[QUESTION] compilation time increases significantly after vec/mat/quat assign autograd fix commit #332

g1n0st · 2024-10-25T06:13:19Z

After commit 5a88c4b, I have observed a significant increase in compilation time for some warp kernels that previously compiled efficiently in my application. The increase seems to be related to changes in the vec/mat/quat autograd assignment, based on my bisection search of the commit history.

If needed, I would be happy to try to provide a minimal reproducible case by extracting a kernel from my application.

Thank you for any insights or suggestions!

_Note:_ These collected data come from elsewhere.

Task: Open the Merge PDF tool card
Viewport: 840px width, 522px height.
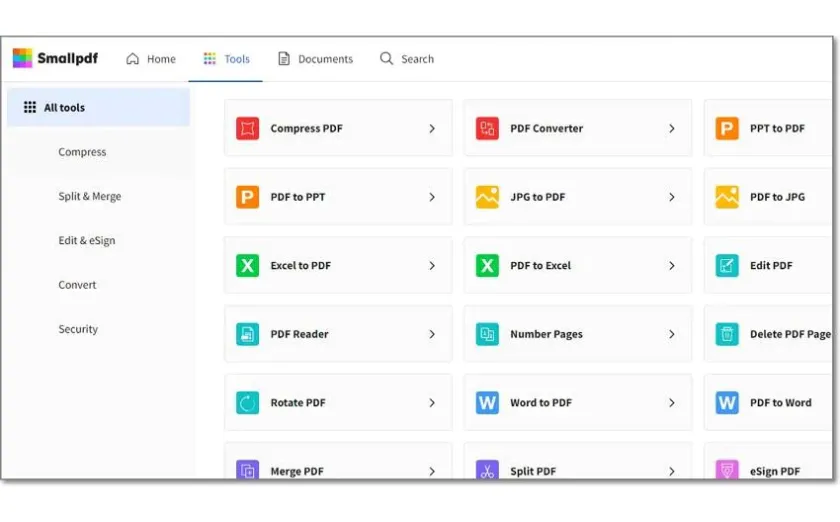Action: click(337, 469)
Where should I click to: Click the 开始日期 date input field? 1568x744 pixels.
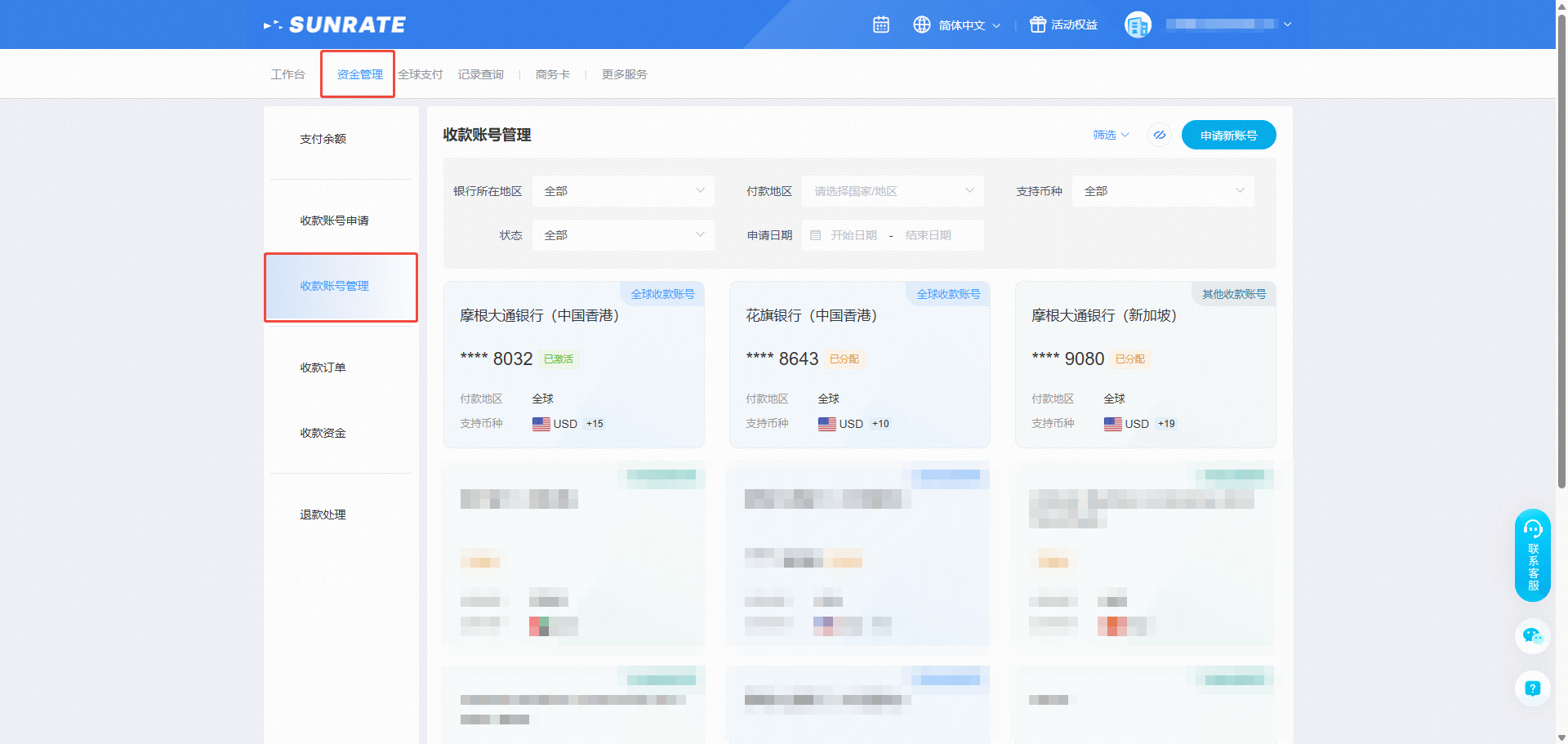pyautogui.click(x=853, y=235)
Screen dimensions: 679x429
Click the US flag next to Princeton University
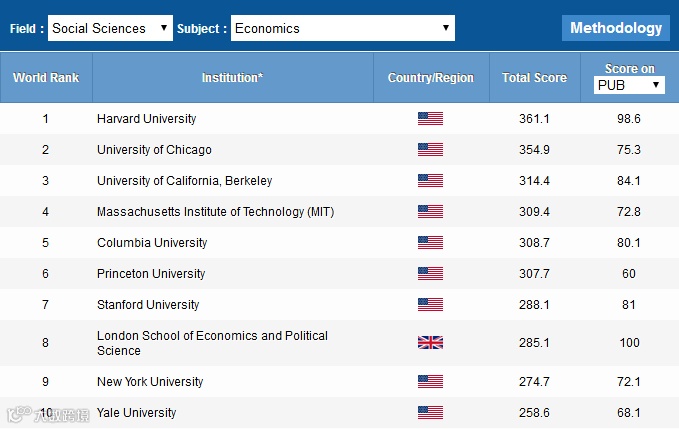(430, 274)
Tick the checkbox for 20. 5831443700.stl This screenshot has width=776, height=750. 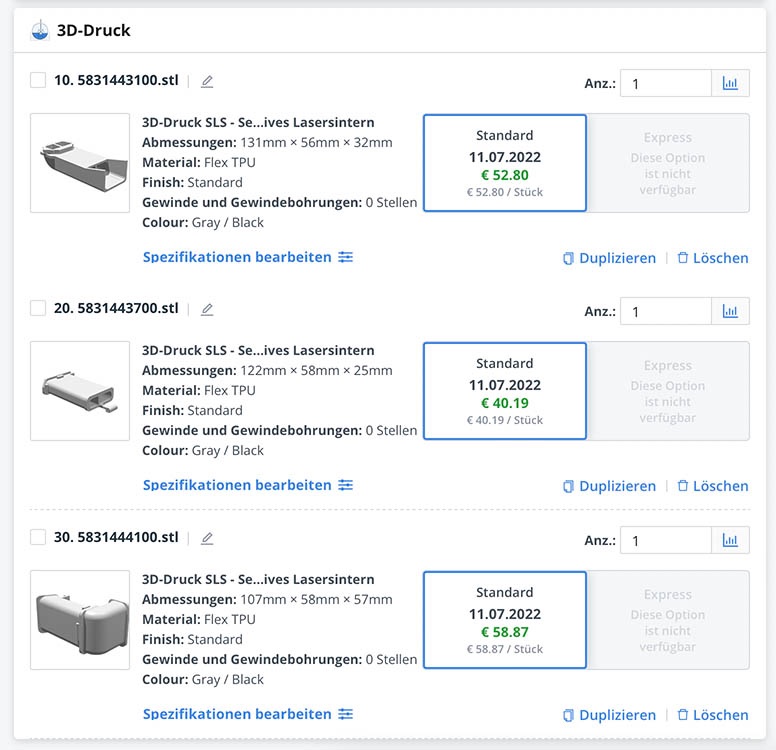point(38,309)
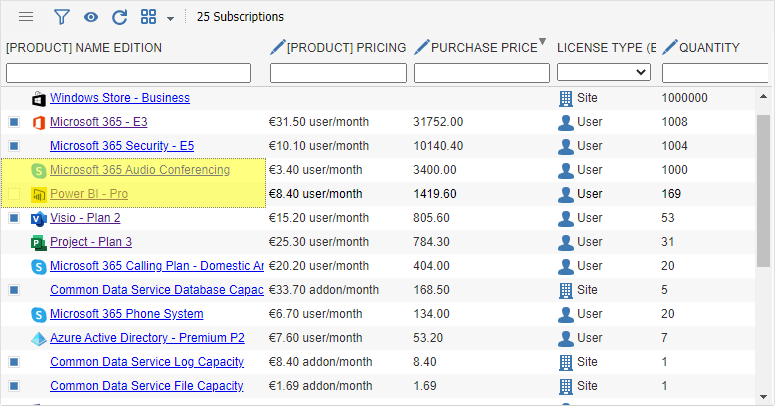Check the Microsoft 365 E3 row checkbox
The image size is (775, 406).
[x=14, y=122]
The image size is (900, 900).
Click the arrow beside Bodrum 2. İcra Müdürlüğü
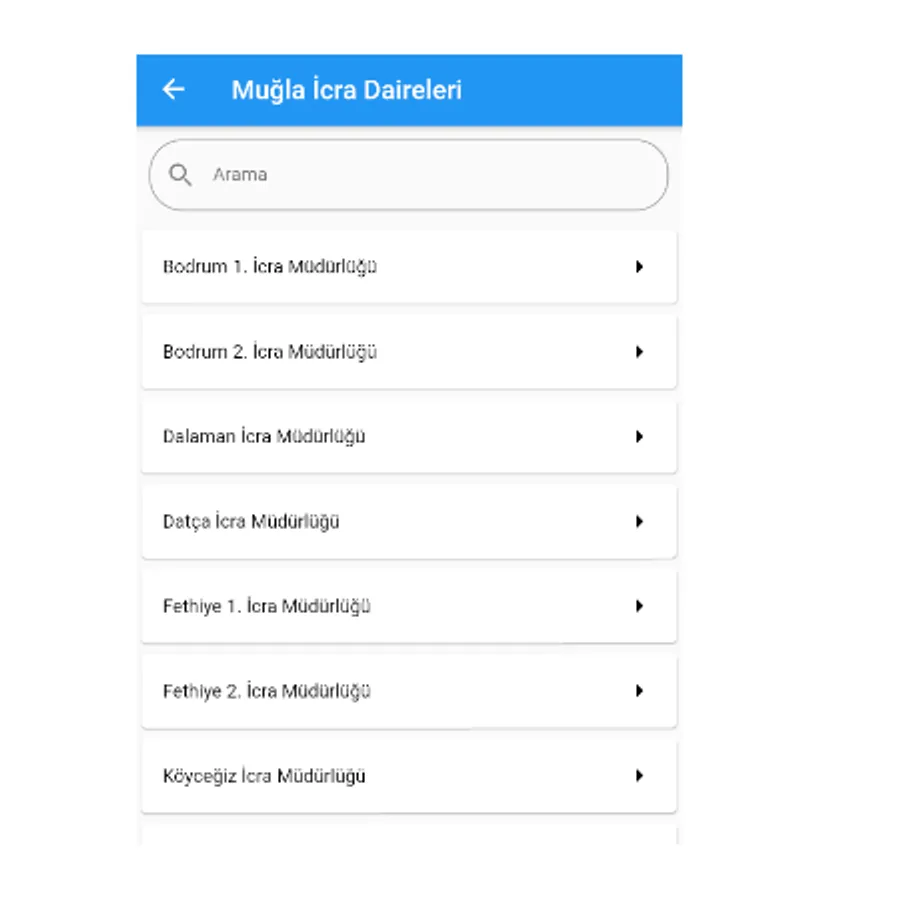639,352
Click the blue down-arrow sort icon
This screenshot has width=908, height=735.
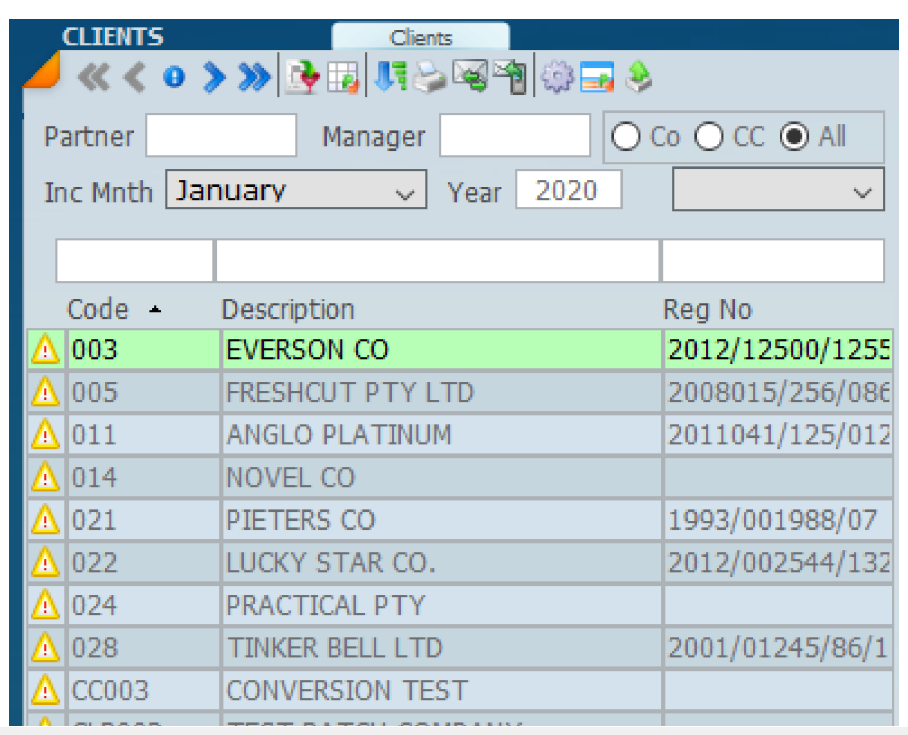386,78
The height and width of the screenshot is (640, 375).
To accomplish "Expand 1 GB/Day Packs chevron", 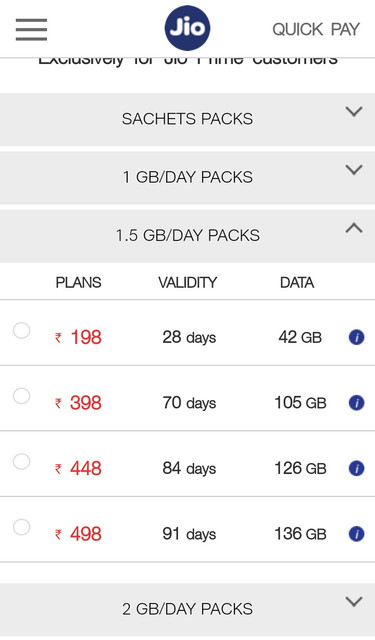I will click(354, 170).
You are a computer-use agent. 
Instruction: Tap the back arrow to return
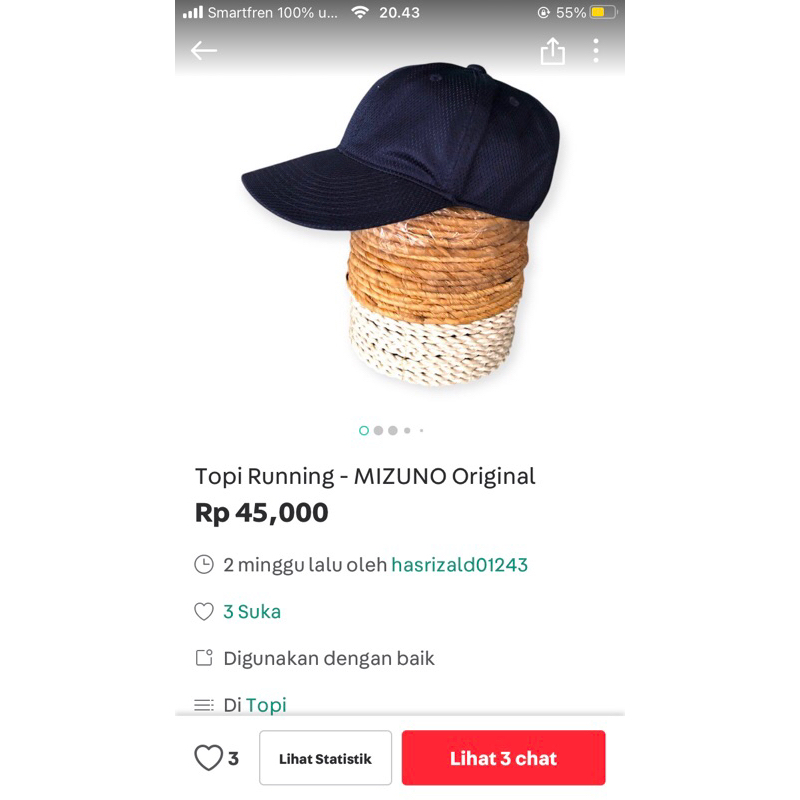click(x=204, y=51)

The text was updated successfully, but these errors were encountered:

nvlukasz · 2024-10-25T23:24:34Z

Thanks @g1n0st, how significant is the slowdown you are seeing? A minimal repro would be great if you have the cycles.

Do you also see a perf regression when running the kernels or is it just the compilation time?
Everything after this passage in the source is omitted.